OpenOffice – Stinky?

I like Paul Thurrott’s comment on the InfoWorld story on the stinkiness of OpenOffice:

Anyone who’s seen Office 12 can tell you that Microsoft has suddenly and unexpectedly raised the bar a mile high. Office 12 is awesome. And thus, OpenOffice.org may or may not “stink,” but it certainly has a long, long way to go.

Paul is right. While OpenOffice compares nicely with the current version of Microsoft Office for features, Office 12 really does make it look bad – kind of like how a DOS version of WordPerfect looked when compared to the first GUI-based word processors. I’m on the Office beta (I think I can say that!) and both Word and Outlook (the two applications I use most) are much, much improved.

  • http://cheerleader.yoz.com/ Yoz

    OO.o (ugh) doesn’t even compare nicely with current office – more like Office ’97 in feature terms. (Where, for example, is outline mode?) It’s tragic that it’s being held up as an open source poster child while still bearing such a close resemblance to its closed-source origins.

    ThinkFree Office online is a far better competitor: more features, fewer bugs, and while it’s closed source, the immediacy of it (it’s a Java applet) goes a long way towards making up for that.

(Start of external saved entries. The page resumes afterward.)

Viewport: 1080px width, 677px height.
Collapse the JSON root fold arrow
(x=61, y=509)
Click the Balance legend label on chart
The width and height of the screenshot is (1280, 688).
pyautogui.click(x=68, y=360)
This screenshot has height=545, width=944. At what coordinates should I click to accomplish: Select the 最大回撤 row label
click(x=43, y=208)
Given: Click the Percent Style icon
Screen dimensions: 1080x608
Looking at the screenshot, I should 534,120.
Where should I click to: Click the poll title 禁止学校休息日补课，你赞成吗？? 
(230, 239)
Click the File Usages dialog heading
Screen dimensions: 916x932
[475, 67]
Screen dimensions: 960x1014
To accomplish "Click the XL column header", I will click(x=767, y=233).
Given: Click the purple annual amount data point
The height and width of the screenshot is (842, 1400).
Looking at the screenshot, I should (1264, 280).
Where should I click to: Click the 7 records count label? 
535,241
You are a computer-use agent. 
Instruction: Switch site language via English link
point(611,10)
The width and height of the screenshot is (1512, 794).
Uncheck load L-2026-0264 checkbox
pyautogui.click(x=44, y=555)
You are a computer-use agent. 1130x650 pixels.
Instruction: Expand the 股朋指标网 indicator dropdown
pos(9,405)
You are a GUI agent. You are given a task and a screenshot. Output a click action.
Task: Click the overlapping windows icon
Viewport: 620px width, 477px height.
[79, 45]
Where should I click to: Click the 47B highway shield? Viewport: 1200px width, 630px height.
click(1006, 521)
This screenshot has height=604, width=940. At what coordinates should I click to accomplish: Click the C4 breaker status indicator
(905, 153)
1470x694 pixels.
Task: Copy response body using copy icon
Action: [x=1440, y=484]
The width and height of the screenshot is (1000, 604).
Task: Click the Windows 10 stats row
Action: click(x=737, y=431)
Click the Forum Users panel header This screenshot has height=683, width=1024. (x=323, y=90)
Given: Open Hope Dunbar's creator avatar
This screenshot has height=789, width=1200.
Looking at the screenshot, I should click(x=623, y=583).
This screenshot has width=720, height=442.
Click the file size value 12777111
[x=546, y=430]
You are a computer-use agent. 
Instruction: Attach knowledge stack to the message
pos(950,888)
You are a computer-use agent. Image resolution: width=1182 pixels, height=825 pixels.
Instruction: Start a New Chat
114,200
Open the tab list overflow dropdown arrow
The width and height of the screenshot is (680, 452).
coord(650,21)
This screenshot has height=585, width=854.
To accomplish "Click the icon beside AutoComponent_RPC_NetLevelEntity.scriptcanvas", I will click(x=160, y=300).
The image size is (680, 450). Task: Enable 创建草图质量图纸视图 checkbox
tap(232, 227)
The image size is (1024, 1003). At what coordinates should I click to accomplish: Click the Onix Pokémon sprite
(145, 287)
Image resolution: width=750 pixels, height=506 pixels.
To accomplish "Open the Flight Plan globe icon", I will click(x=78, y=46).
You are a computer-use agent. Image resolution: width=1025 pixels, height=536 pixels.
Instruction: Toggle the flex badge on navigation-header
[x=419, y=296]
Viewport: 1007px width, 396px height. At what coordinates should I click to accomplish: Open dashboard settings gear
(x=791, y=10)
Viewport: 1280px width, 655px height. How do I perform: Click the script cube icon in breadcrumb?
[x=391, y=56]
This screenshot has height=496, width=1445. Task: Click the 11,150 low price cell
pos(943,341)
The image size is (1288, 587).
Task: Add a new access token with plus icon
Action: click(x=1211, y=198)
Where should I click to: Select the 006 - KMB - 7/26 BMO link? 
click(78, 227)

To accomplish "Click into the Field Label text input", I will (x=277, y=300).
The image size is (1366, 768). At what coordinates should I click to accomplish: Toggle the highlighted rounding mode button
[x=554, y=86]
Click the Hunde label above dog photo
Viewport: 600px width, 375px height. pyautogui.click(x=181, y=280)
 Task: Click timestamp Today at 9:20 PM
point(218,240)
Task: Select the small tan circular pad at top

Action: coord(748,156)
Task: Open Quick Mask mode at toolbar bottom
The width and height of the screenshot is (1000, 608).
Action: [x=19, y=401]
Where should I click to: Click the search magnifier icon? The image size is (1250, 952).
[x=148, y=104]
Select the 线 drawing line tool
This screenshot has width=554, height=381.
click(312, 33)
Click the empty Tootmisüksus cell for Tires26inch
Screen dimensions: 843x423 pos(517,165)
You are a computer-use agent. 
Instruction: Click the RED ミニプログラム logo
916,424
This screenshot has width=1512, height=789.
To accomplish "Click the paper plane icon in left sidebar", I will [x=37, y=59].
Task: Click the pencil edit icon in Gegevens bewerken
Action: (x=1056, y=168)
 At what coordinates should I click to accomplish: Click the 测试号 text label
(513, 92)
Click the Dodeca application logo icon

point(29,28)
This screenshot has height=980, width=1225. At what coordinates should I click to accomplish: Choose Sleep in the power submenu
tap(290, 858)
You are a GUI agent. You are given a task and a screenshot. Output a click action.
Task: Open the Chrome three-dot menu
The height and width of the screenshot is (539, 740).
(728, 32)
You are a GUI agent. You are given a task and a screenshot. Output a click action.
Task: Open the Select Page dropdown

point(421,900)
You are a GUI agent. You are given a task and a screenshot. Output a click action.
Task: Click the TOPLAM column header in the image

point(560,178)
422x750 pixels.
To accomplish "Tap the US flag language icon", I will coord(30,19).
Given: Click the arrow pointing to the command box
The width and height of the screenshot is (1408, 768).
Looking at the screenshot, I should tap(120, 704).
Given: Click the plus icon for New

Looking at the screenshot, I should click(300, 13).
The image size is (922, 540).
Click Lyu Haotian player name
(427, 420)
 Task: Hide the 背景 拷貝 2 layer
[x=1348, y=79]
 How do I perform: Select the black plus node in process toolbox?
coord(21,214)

  • http://www.dgen.net gavin

    Agreed overall, but remember that 99% of users still only use about 1% of the functionality so OO is fine for a lot of applications – ie. writing boring documents and sending them to each other. Making this completely free is a good thing and has the potential to open up business communications in a different way.

  • http://technovia.typepad.com Ian Betteridge

    “99% of users still only use about 1% of the functionality”

    The interesting thing about this statement is that I’m not sure it’s actually true – but it’s bandied about as if it was gospel. Microsoft did some interesting research a while ago where they sat a group of users down and asked them about what they used in Office. It turned out that very few of them used more than abot 40% or so of its features – but *which* features they used actually varied widely. And, when you asked them what features they thought were unused and could be removed, there was no consensus.

  • nick s

    It turned out that very few of them used more than abot 40% or so of its features – but *which* features they used actually varied widely. And, when you asked them what features they thought were unused and could be removed, there was no consensus.

    Yeppy. And looking at Office 12 (or at least the screenshots of the beta) it seems to be better at optimising the user experience around the user’s particular permutation of features. I think most users could probably survive for 90% of the time with a feature set closer to WordPad (or AbiWord): it’s the times when they want a few extra features — mail merge or commenting or charting or whatever — that bulks up the requirements of a fully-fledged office word processor.

  • BooRadley

    I was a big fan of Word 5. I ran it on a Mac Classic (8Mhz processor, 4MB RAM, 40MB HD). I used it to make a book. I must have used most of the features, as I recall a number of people being amazed that you could do so much with it. “I just use it to write letters,” they’d say. I may be suffering from delusional nostalgia, but I can’t help feeling that Word 5 was ‘better’ than the Word of today. (I’d dig my Classic out of the attic, but it’s in a different country.)

    It’s now about 15 years later. My Mac is 250 times faster. The OS is about 250 times better. And my Mac has changed from a word processor, into a tool for making broadcast TV. (If I’d wanted to work with broadcast video when I had my Classic, it would have cost about a million dollars.) And Word? It still does basically the same thing. Maybe a little slower. For about the same price, I expect.

    The only thing that really impresses me about Word nowadays is that you *can* actually crash the entire computer if you install Office.

    I don’t think ‘features’ are necessarily a very good thing at all. I half expect that in 15 years the software world will be focussed on selling software that is trim, nimble, and ‘featureless.’

    “No thanks. I don’t need the snow shovel with a heated handle. I don’t want to charge and change batteries. I don’t want to read the manual and I don’t want to call tech support. I just want to get the walk cleared and go do something fun.”